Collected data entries
§ §
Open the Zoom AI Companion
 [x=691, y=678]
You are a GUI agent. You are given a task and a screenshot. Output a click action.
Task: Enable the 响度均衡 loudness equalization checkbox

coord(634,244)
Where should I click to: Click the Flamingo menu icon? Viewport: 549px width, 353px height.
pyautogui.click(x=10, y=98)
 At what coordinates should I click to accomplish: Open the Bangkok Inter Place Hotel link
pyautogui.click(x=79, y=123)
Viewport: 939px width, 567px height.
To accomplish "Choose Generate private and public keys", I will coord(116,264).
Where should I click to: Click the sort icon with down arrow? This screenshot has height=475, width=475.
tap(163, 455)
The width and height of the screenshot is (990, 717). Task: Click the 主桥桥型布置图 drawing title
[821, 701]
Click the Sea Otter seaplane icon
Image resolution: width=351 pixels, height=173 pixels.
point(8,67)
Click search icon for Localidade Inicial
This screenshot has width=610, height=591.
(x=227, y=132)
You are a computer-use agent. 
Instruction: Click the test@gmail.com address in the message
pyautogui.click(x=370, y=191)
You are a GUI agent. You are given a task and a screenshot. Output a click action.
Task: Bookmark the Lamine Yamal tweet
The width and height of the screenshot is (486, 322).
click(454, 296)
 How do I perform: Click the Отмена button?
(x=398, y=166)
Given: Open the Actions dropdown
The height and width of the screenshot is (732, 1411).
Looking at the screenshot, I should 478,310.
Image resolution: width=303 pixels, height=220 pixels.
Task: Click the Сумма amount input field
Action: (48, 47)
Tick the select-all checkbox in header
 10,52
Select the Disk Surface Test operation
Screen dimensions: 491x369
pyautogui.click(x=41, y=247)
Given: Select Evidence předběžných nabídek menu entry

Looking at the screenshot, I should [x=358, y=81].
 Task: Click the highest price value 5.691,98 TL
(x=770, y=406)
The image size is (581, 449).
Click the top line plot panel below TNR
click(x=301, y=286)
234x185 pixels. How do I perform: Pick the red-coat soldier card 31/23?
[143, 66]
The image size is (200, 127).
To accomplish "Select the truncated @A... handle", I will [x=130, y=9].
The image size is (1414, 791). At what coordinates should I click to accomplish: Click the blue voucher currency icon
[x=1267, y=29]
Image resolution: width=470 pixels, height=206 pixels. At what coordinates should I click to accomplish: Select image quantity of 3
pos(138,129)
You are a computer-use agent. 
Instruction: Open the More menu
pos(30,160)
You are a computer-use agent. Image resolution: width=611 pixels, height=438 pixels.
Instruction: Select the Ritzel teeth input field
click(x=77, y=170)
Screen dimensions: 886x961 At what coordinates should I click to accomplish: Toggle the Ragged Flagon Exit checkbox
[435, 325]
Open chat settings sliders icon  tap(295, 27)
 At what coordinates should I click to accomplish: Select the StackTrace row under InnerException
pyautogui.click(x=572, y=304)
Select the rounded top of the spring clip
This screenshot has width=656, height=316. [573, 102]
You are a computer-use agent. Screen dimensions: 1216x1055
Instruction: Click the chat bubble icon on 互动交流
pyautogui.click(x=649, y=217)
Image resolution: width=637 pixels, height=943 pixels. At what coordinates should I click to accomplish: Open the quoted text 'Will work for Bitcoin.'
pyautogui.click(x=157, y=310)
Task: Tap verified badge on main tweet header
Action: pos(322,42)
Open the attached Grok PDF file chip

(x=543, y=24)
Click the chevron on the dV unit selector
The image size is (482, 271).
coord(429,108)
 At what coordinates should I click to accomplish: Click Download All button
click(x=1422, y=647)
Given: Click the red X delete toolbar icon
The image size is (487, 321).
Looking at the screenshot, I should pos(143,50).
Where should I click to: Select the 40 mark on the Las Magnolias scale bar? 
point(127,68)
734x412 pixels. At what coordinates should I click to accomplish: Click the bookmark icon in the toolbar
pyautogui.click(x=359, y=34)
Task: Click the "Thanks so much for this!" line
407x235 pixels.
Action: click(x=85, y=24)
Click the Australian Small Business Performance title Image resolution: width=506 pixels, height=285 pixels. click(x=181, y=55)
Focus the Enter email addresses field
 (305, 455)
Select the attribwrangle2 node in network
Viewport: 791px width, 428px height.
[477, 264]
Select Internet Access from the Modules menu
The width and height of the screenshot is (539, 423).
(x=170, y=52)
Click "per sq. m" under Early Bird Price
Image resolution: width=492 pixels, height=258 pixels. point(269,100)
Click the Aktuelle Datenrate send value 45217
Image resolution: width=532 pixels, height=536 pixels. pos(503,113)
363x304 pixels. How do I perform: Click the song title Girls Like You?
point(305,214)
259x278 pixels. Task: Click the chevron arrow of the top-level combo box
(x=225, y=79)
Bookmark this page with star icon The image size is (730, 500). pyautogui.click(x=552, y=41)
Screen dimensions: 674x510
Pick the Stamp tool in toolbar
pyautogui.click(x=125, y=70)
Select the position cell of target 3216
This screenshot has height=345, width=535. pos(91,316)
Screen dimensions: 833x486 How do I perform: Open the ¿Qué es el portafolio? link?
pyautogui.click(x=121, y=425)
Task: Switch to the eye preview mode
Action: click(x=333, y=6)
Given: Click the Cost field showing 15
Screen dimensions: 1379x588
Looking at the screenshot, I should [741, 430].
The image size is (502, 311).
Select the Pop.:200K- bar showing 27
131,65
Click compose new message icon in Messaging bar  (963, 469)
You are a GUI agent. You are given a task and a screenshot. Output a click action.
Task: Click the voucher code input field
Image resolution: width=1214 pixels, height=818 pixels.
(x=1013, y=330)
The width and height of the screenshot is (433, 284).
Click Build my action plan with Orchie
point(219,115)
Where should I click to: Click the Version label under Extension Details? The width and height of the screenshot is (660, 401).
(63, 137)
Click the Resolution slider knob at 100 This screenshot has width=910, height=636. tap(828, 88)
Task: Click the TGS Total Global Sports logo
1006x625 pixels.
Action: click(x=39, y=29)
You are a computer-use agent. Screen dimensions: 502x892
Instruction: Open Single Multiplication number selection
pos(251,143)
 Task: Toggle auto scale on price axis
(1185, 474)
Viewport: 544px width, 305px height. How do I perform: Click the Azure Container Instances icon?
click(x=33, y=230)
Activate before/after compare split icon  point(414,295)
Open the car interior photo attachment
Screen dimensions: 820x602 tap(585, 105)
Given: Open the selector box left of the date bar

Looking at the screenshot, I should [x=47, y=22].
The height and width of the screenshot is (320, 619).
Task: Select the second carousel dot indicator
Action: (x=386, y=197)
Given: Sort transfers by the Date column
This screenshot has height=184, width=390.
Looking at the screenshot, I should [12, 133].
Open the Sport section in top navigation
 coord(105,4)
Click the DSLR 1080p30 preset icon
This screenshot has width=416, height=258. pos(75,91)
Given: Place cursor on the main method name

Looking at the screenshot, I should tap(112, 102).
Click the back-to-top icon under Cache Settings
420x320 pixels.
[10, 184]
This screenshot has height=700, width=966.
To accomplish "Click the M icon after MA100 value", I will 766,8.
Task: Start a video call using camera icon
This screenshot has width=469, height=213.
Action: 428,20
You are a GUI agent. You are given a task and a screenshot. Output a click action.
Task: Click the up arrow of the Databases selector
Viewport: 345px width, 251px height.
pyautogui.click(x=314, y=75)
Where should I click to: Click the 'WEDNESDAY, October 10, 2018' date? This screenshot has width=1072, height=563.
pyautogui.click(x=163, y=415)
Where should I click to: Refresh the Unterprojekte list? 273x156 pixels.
§ §
• _HOW TO COMPLETE THIS TASK_:
Only the lines above from the line containing "Task: Click the voucher code input field" through the line containing "Task: Start a video call using camera icon" should be retyped, exactly and with both ends included.

• _RESULT BELOW_:
Task: Click the voucher code input field
Image resolution: width=1214 pixels, height=818 pixels.
(x=1013, y=330)
The width and height of the screenshot is (433, 284).
Click Build my action plan with Orchie
point(219,115)
Where should I click to: Click the Version label under Extension Details? The width and height of the screenshot is (660, 401).
(63, 137)
Click the Resolution slider knob at 100 This screenshot has width=910, height=636. tap(828, 88)
Task: Click the TGS Total Global Sports logo
1006x625 pixels.
Action: click(x=39, y=29)
You are a computer-use agent. Screen dimensions: 502x892
Instruction: Open Single Multiplication number selection
pos(251,143)
 Task: Toggle auto scale on price axis
(1185, 474)
Viewport: 544px width, 305px height. How do I perform: Click the Azure Container Instances icon?
click(x=33, y=230)
Activate before/after compare split icon  point(414,295)
Open the car interior photo attachment
Screen dimensions: 820x602 tap(585, 105)
Given: Open the selector box left of the date bar

Looking at the screenshot, I should [x=47, y=22].
The height and width of the screenshot is (320, 619).
Task: Select the second carousel dot indicator
Action: (x=386, y=197)
Given: Sort transfers by the Date column
This screenshot has height=184, width=390.
Looking at the screenshot, I should [12, 133].
Open the Sport section in top navigation
 coord(105,4)
Click the DSLR 1080p30 preset icon
This screenshot has width=416, height=258. pos(75,91)
Given: Place cursor on the main method name

Looking at the screenshot, I should tap(112, 102).
Click the back-to-top icon under Cache Settings
420x320 pixels.
[10, 184]
This screenshot has height=700, width=966.
To accomplish "Click the M icon after MA100 value", I will 766,8.
Task: Start a video call using camera icon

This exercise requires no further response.